Erste Zweifel am Nazisystem durch eine „Verrückte“
Herr König, Jg. 1938 - 20. Mai 2025, 15:14
Knapp vor Ende des Zweiten Weltkrieges, ich war sieben Jahre und begeistert, wenn die Soldaten herumgelaufen sind mit rotem oder blauem Band obendrauf. Die Alten haben das gestärkt: „Das sind diejenigen, die uns vor den Russen beschützen.“ Meine Sicht damals war, die waren immer sehr lieb zu uns. Eines Tages lauft die Skallgasse eine circa 25-jährige Frau herunter, den Namen weiß ich heute noch. Sie hieß Kriegl und hat fast unartikulierte Sachen vor sich geschrien. Im wahrsten Sinn des Wortes. Und alle haben gesagt, die spinnt. Und ich bin draufgekommen, die war in Mauthausen und hat gesehen, dass ihr Verlobter auf der Steinstiege, der bekannten, also praktisch zu Tode gebracht wurde und wollte das irgendjemandem mitteilen. Und damals, mit meiner sieben Jahren, ist mir gekommen der Gedanke, da muss in dem System was falsch sein. Und da sind erste Zweifel bei mir gewachsen.

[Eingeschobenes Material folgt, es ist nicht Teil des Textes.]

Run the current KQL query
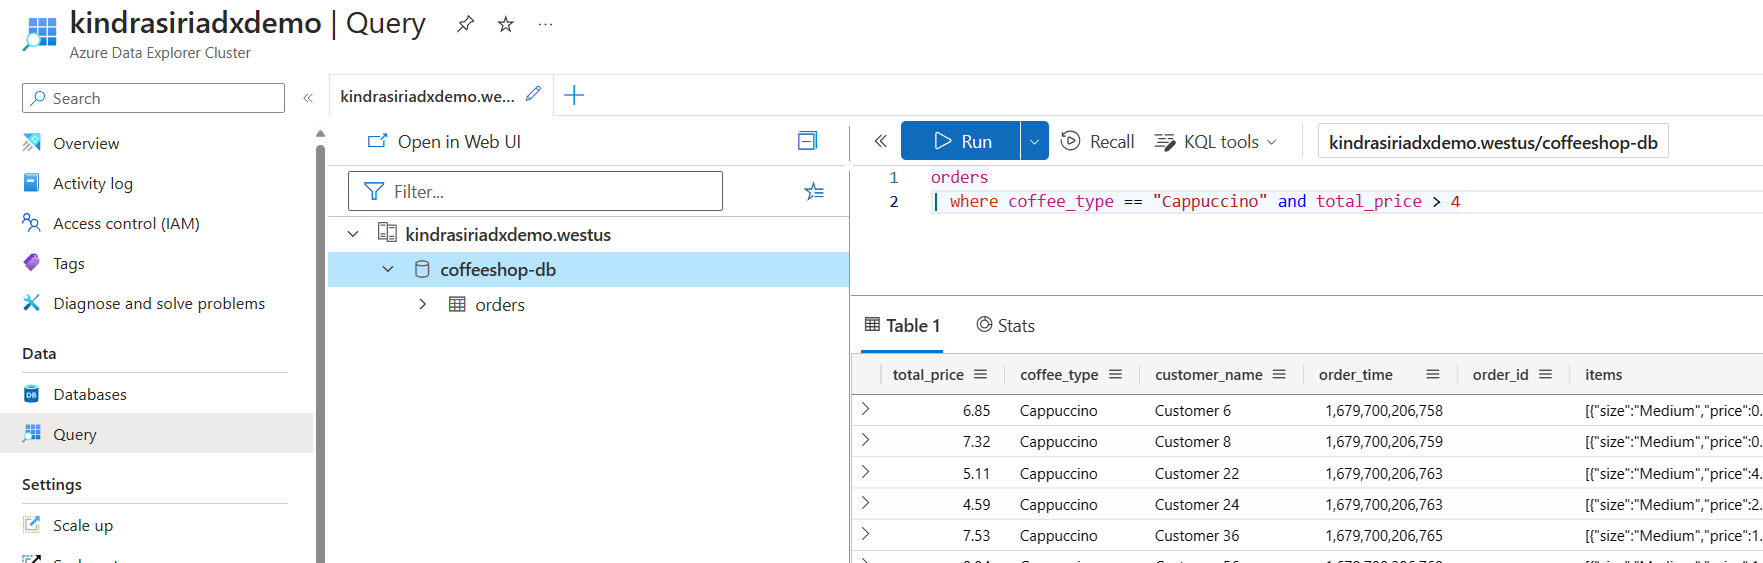Viewport: 1763px width, 563px height. pos(961,141)

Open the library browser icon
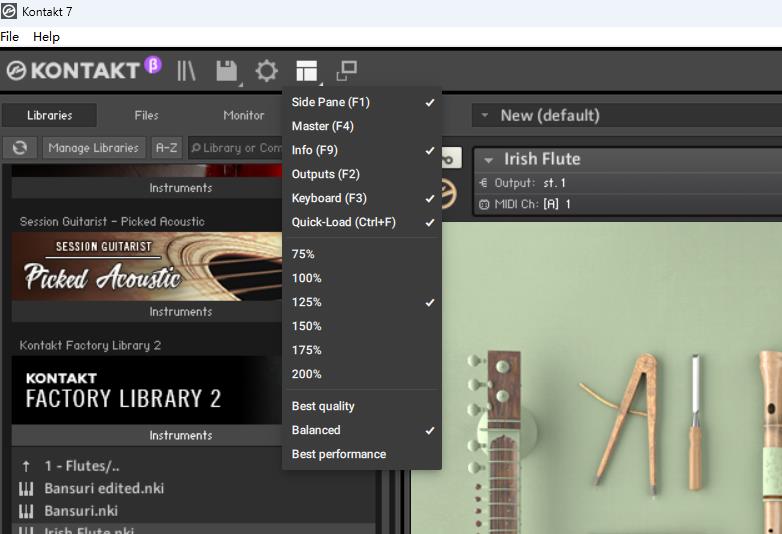pyautogui.click(x=186, y=71)
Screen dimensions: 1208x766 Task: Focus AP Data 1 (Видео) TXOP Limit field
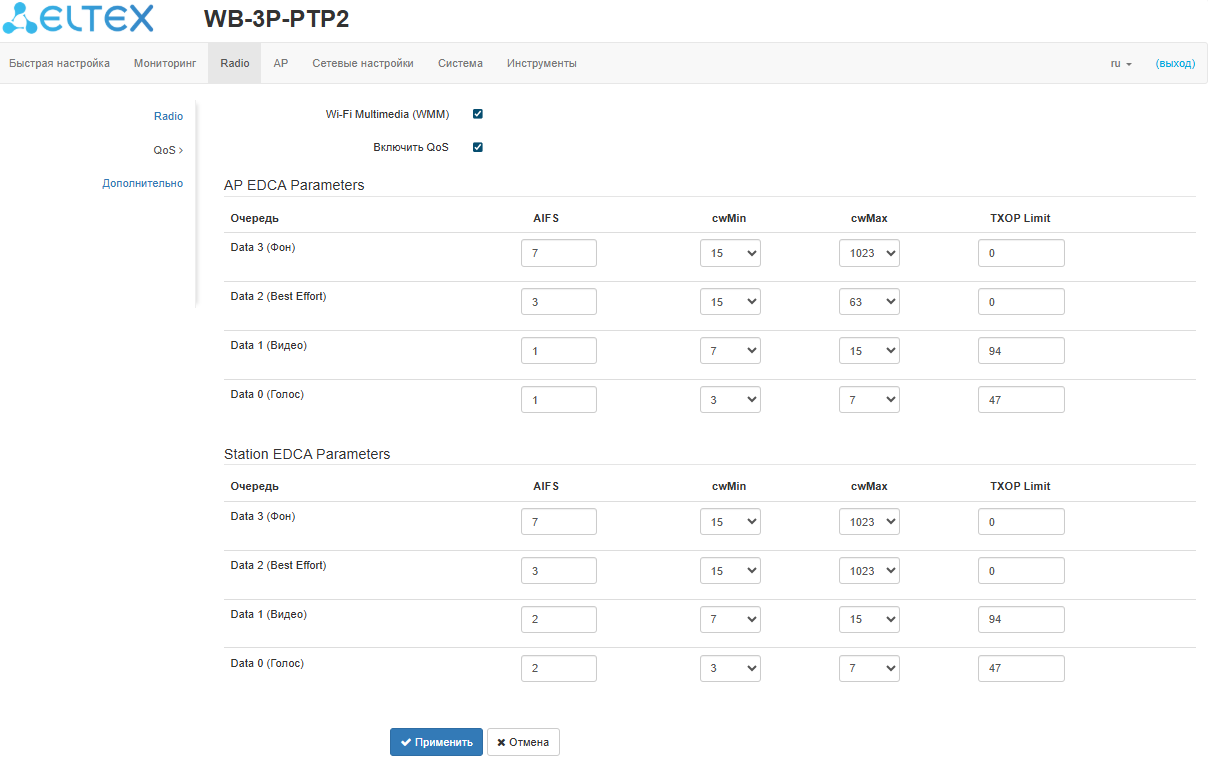1021,351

Opa weinte bei Radioübertragung des Staatsvertrags
Horst Stadler, Jg. 1945 - 20. Mai 2025, 14:42
Ich hab einen Opa gehabt, eigentlich Großonkel, ich bin am Bauernhof groß geworden, er war einer, der sehr kritisch mit dem Hitler war. Aber er war so alt, dass er nicht mehr eingezogen worden ist. Er hat mir von der Nachkriegszeit erzählt. Ich weiß noch, dass er erzählt hat: am 15. Mai 1955 hat sich der Opa zwei Monate davor einen Volksempfänger gekauft. Hat eh kein Geld gehabt, aber hat ihn sich geleistet. Und dann bin ich am 15. Mai mit ihm auf der Ofenbank gesessen, und dann sind um 11 Uhr Leopold Figl und die Staatsvertragsunterzeichnungsmächte auf den Balkon übertragen worden, wo Figl die Worte gesagt hat „Österreich ist frei“. Mein Opa hat nie geweint und in diesem Augenblick hat er wie ein kleines Kind vor Freude geweint. Da war er 80 Jahre alt. Und seitdem bin ich ein glühender Verfechter der Demokratie, der Werte der Freiheit, der Vielfalt, weil ich merke, was für ein Schatz das ist, wenn man das verloren gehabt hat. Für mich ist das sicher in meiner Einstellung ein Wendepunkt in meinem Leben geworden.